Other possible causes of pyrexia include parasitic or fungal infections, neoplasia, tissue damage associated with toxicity and immune-mediated disease. Hyperthermia may also be worth consideration in some cases. In the UK, a significant percentage of pyrexic horses are affected by contagious respiratory disease, colitis or peritonitis.
The clinical history can often provide valuable insights. In particular, questions should aim to identify clinical signs and risk factors associated with colitis and contagious respiratory disease.
Horses with colitis do not always have diarrhoea at the time of presentation. Furthermore, contagious respiratory disease should not be excluded by a lack of movement on or off a property: influenza can travel on the wind and disease due to equine herpesvirus 1 (EHV-1) or 4 (EHV-4) can be the result of recrudescence of a latent infection.
Especially if respiratory signs are present, questions to help determine whether bacterial pneumonia could be present are important. Bacterial pleuropneumonia in adult horses is typically associated with a risk factor. Risk factors for bacterial pneumonia include:
In addition to less specific signs of respiratory disease, clinical findings that increase the suspicion of bacterial pneumonia include congested mucous membranes, laminitis or brown nasal discharge. However, these signs are not always present.
Especially in cases where respiratory disease or colitis are less likely, more comprehensive questions about general health and performance can increase the suspicion of a less common reason for pyrexia.
Risk factors for colitis include:
A comprehensive clinical examination should be performed, and it may narrow down the list of differential diagnoses. If the type of disease present remains unclear, then assessment for respiratory pathogens, haematology, serum biochemistry and peritoneal fluid analysis may be useful next steps. If the findings are within normal limits and clinical signs persist, rectal palpation, and ultrasonographic assessment of the thorax and abdomen, may be advisable.
The most practical way to offer preliminary assessment for contagious respiratory pathogens is to submit a nasopharyngeal swab for combined PCR testing for equine influenza virus, Streptococcus equi subspecies equi, Streptococcus equi subspecies zooepidemicus, EHV-1 and EHV-4.
Concurrently, serum can be collected and if the PCR results are negative, paired serology for EHV-1, EHV-4 and strangles could be performed. If any suspicion of EHV-1 infection exists and the PCR result is negative, paired serology should always be performed.

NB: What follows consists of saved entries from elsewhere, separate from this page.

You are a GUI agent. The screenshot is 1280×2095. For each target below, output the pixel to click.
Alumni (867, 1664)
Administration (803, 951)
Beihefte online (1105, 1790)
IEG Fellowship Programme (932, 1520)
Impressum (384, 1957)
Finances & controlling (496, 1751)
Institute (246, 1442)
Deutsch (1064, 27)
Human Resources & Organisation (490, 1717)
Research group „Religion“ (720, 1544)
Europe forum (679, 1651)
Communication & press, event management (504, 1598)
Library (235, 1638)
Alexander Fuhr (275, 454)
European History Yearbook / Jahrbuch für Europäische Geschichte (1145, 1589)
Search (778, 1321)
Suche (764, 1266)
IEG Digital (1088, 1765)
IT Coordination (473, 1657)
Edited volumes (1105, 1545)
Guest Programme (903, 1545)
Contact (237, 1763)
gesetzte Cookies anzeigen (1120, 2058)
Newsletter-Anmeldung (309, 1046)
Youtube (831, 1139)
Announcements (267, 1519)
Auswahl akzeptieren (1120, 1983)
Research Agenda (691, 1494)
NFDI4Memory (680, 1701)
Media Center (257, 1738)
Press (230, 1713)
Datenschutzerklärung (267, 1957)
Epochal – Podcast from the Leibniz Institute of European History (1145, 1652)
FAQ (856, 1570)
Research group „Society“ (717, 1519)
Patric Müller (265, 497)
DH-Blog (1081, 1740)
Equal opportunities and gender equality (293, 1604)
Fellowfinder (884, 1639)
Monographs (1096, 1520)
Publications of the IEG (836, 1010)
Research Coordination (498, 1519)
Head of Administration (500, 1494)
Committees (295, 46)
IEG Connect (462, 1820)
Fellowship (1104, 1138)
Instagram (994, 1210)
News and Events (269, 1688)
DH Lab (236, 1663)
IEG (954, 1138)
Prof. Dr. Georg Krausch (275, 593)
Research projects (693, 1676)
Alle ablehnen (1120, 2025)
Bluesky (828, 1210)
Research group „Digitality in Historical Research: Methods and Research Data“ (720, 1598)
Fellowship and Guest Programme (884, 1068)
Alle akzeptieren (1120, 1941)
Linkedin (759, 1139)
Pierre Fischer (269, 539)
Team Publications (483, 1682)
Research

For the aforementioned infections, negative PCR results from single samples do not always equate to an absence of infection. Infected animals are not always shedding into the nasopharynx at the time of sampling. Furthermore, other reasons for false negative test results can exist.
Equine rhinitis A virus, equine rhinitis B virus and, equine coronavirus can also cause pyrexia and respiratory signs. These infections are contagious. Shedding can be detected by nasopharyngeal swab PCR.
The clinical picture seen with equine coronavirus is variable. Some horses are asymptomatic carriers while some may demonstrate pyrexia, anorexia, lethargy, diarrhoea or respiratory signs.
Haematology and biochemistry may be useful if the cause of the signs is unclear.
An increase in serum alkaline phosphatase (ALP) concentration or hypoalbuminaemia could potentially reflect intestinal disease (other possibilities exist). Increases in serum ALP, aspartate transaminase, gamma-glutamyl transferase or glutamate dehydrogenase concentrations may reflect a hepatopathy.
Combined increases in serum urea and creatinine concentrations usually reflect kidney injury. This could reflect a primary pathology, such as pyelonephritis, or could be secondary to an underlying disease process. An example would be when hypovolaemia or endotoxaemia has been present due to colitis.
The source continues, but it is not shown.